Even with this robust set of initial projects, we know that the only way to arrive at a safe future airspace that accommodates more complexity, volume, and a more diverse set of flying platforms is through collaboration with the best and the brightest.
One of the ways we’ve been doing this is through working groups. Some of our team members from Airbus UTM are active participants in NASA’s Advanced Air Mobility (AAM) Ecosystem Working Groups. These working groups exist to “accelerate the development of safe, high-volume AAM flight operations by bringing together the broad community involved in developing this new capability.” They bring together participants from the private sector to share their experiences to date, while simultaneously discussing obstacles they’ve encountered and possible solutions for the future. These meetings—which continue to happen virtually during the pandemic—are highly specific and extremely valuable.
Two recent topics that the working groups tackled were Weather Sensing, Forecasting and Decision Support and Demand Capacity Balancing.
The importance of weather in the context of vehicle missions
Airbus UTM’s Head of UTM System Design, Scot Campbell, set the tone for the weather working group by underscoring the importance of mission context when it comes to understanding weather information and the gaps that may exist. Given the vast variety of AAM missions, it’s critical to recognize that weather information isn’t one-size-fits-all; the weather data required to support a vehicle to perform mission A may be very different from the requirements of mission B.
There’s a lot that can be learned from the UAM community as well as the manned helicopter community to really understand weather needs. Additionally, it’s vital to factor in proposed concepts of operation and the vision for how these vehicles will be integrated into the airspace. The end goal of every member of the AAM ecosystem is for these vehicles to complete each and every mission safely and efficiently. Doing so means going beyond basic weather sensing and forecasting and truly looking at how weather impacts decision-making and the set of actions that an operator may have available to them.

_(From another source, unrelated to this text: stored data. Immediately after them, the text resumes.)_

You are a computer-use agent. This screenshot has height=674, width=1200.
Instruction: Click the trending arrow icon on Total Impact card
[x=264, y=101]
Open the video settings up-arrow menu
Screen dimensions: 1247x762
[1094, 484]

Fig. 1: Forward-looking ideas to ensure comprehensive applications of weather data for AAM.
Demand capacity balancing goes beyond controller workload
In the latest working group meeting, Tony Evans, Airbus UTM’s Traffic Management System Architect, pointed out that demand capacity balancing is used extensively in traditional aviation, but has not been discussed in detail for UAM and AAM, where it may provide a mechanism for accommodating uncertainty, managing infrastructure and environmental constraints, and in contingency operations. A demand capacity balancing service, tailored to the specific needs of the sector, could be a critical component in ensuring safe and efficient missions.
There was some debate in the session around defining terms. For example, deconfliction: is it a type of demand capacity balancing or is it a separate issue, with demand capacity balancing being a mechanism to support efficient deconfliction? Also, how do you define a resource, and which resources are most likely to be capacity constrained in AAM, and under what conditions? Ensuring that all AAM ecosystem stakeholders are speaking the same language is vital for the future of these working groups and their results. It was agreed that a next step is to explore these questions in detail for specific AAM use cases.
Another topic that the group discussed was the need to accommodate uncertainty when managing demand. Understanding the uncertainties associated with variables such as aircraft constraints, time required to take actions such as boarding, refueling or charging, etc. are key to future planning, and it is essential (and possible) to incorporate real numbers into today’s simulations.
The largest takeaway from these working groups’ recent discussions is the agreement that the path to a modern airspace system cannot be forged alone. As an innovation center here in Silicon Valley, and a part of Airbus at large, our projects are making major progress in enabling our organization to stay ahead of the curve, but when it comes to AAM, we are one part of a large ecosystem that is interdependent and only as strong as its weakest link.
As we continue to work with NASA and others, we’ll keep you updated on the strides the AAM community is making towards a safe and efficient future airspace.